The resort is affiliated with hotel giant Marriott International Inc., which doesn’t have a big presence in one of America’s busiest tourist cities. It will target high-end clients who might normally visit the Bellagio or Caesars Palace.
The architecture firm of Diller Scofidio & Renfro, whose work includes the High Line in New York and the Broad museum in Los Angeles, will lead a design effort creating something “cool, elegant, edgy,’’ according to Witkoff.
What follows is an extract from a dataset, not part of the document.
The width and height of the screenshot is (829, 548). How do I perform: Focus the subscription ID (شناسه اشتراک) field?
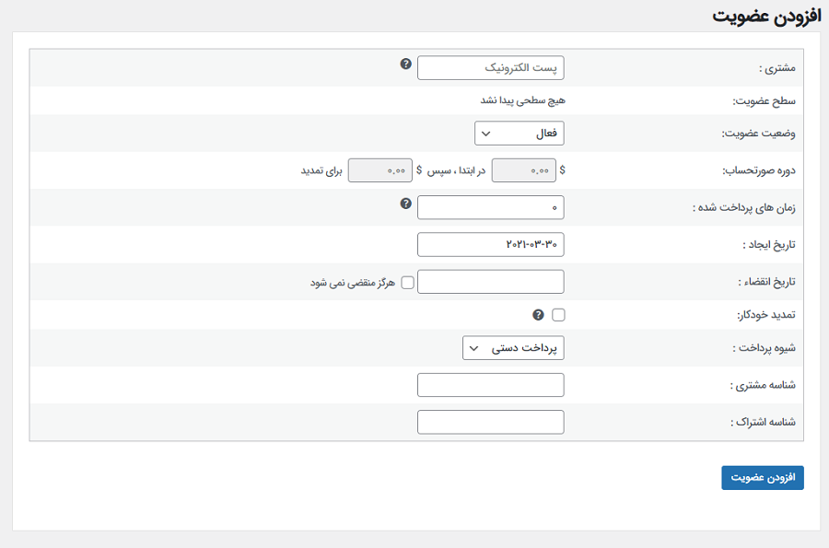pyautogui.click(x=490, y=422)
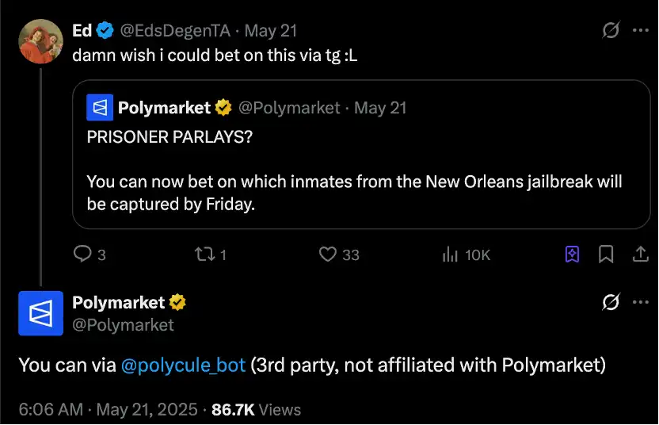Click Polymarket's blue avatar in the reply

tap(40, 313)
It will emphasize non-gambling amenities more than craps tables, reflecting the growing popularity of Vegas with visitors who come as much for the dining and nightlife as the gambling.
“The market has not seen new build to address who the new customer is,’’ Witkoff said.
The Drew is designed to be easy to navigate, with 32 guest elevators situated right next to the front desk and a circular design for the shops, restaurants and entertainment venues. “When you build a great campus, you don’t want people migrating off your campus -- and we’ll build a great campus,’’ he said.
While many Las Vegas operators have remodeled or renamed their hotels, a major new resort hasn’t opened since the Cosmopolitan Las Vegas in 2010. The previous developer of the Drew site, Miami’s Jeffrey Soffer, spent $2.8 billion before putting the project into bankruptcy. Witkoff said he had existing financing from JPMorgan Chase & Co. and Deutsche Bank AG. Goldman Sachs Group Inc. and Deutsche Bank have been hired to raise additional capital.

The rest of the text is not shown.